__Work required__. Change every "Screen dimensions" in the listing below to "Screen size", leaving all other text unchanged.

__Entries__.
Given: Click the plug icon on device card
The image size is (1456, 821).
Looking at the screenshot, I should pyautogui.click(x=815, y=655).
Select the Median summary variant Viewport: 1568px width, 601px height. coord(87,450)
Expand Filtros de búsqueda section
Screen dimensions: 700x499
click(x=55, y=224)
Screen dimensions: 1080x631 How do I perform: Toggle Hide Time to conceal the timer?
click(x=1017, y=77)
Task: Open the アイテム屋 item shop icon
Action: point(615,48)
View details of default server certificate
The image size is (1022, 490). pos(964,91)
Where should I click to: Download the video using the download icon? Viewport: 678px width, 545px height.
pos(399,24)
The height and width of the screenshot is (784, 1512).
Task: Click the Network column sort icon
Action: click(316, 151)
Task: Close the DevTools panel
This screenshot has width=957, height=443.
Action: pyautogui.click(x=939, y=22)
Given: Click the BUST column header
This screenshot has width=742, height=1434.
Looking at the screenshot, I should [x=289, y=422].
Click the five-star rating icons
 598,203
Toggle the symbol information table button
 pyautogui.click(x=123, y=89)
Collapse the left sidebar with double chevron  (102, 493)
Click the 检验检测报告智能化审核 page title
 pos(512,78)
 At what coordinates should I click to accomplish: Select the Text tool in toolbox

__Full response__.
Given: Click the plug icon on device card
The image size is (1456, 821).
Looking at the screenshot, I should pyautogui.click(x=815, y=655).
Select the Median summary variant Viewport: 1568px width, 601px height. coord(87,450)
Expand Filtros de búsqueda section
Screen size: 700x499
click(x=55, y=224)
Screen size: 1080x631 How do I perform: Toggle Hide Time to conceal the timer?
click(x=1017, y=77)
Task: Open the アイテム屋 item shop icon
Action: point(615,48)
View details of default server certificate
The image size is (1022, 490). pos(964,91)
Where should I click to: Download the video using the download icon? Viewport: 678px width, 545px height.
pos(399,24)
The height and width of the screenshot is (784, 1512).
Task: Click the Network column sort icon
Action: click(316, 151)
Task: Close the DevTools panel
This screenshot has width=957, height=443.
Action: pyautogui.click(x=939, y=22)
Given: Click the BUST column header
This screenshot has width=742, height=1434.
Looking at the screenshot, I should [x=289, y=422].
Click the five-star rating icons
 598,203
Toggle the symbol information table button
 pyautogui.click(x=123, y=89)
Collapse the left sidebar with double chevron  (102, 493)
Click the 检验检测报告智能化审核 page title
 pos(512,78)
 At what coordinates should I click to accomplish: Select the Text tool in toolbox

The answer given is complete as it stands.